Just as important to game design are well structured
variables. In this example I didn't need to store the walrus coordinates
to (wlarusX) and (walrusY), but as the game gets larger I won't be able
to simply use the registers; do this from the beginning of the process
or else you will most likely get into a mess trying to push and pop registers
all over the place. In general, you should always store sprite coordinates
in some RAM location. Also note that I could have shaved a few bytes
off program size by defining the RAM locations on page 1 (remember that
page 1 is 16k of empty space swapped into $8000 - $bfff at the start of
each asm program) for walrusSpace and walrus coordinates using equates.

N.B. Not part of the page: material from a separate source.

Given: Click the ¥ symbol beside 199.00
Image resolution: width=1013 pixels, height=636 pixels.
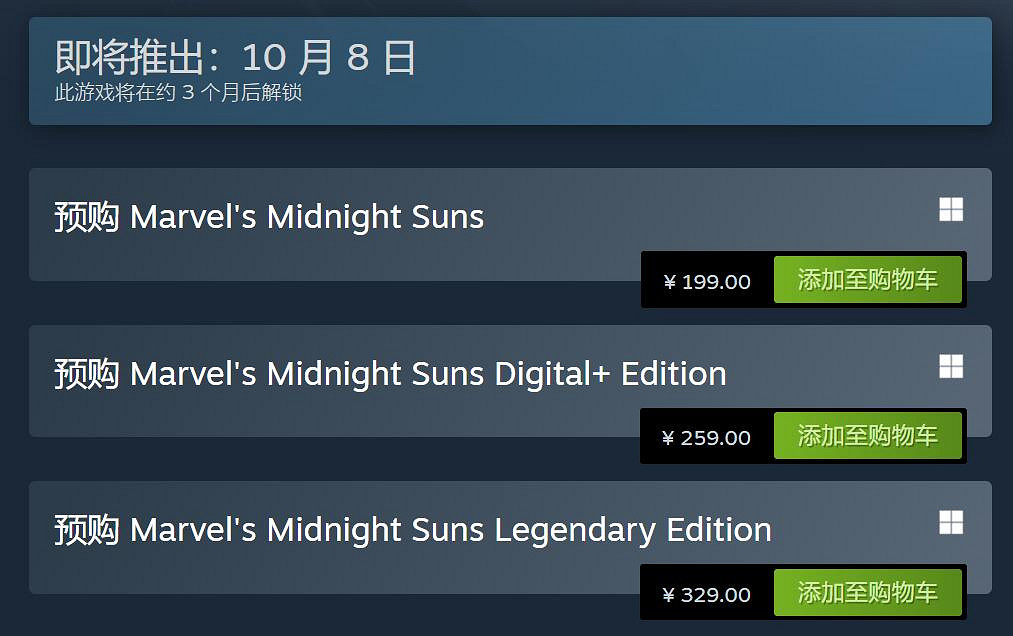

Sprite animation is not difficult either, but if you tried implementing it, you probably screwed up. First, if your animated sprite is also a mobile sprite you will have to use a call that finds the current sprite frame rather than just pointing to the sprite. This call will get the pointer to the sprite frame by looking up its sprite in an animation table (a database of the current sprite frames for each sprite currently on the screen). In the main loop of your program, call an animation controller to update the frames of each sprite; to give this an even duration, you may wish to make use of the interrupt by, for instance, setting a flag in the interrupt that's waited for by the animation controller or by directly writing the animation controller into your interrupt handler. How you store the animation when it's not on the screen is entirely up to you, so long as the animation controller knows how to read it. If you need an example, look in the Sqrxz source code or maybe I'll post one to ticalc.org.
Programming beyond this -- ray-casting, side scrolling, collision detection -- even though it involves the use of graphics, is no longer a simple matter of using graphics per se, but more a matter of employing algorithms specific to the situation. If you want information on how to implement these kinds of designs, you shouldn't have a problem find a web page that goes over the principles involved.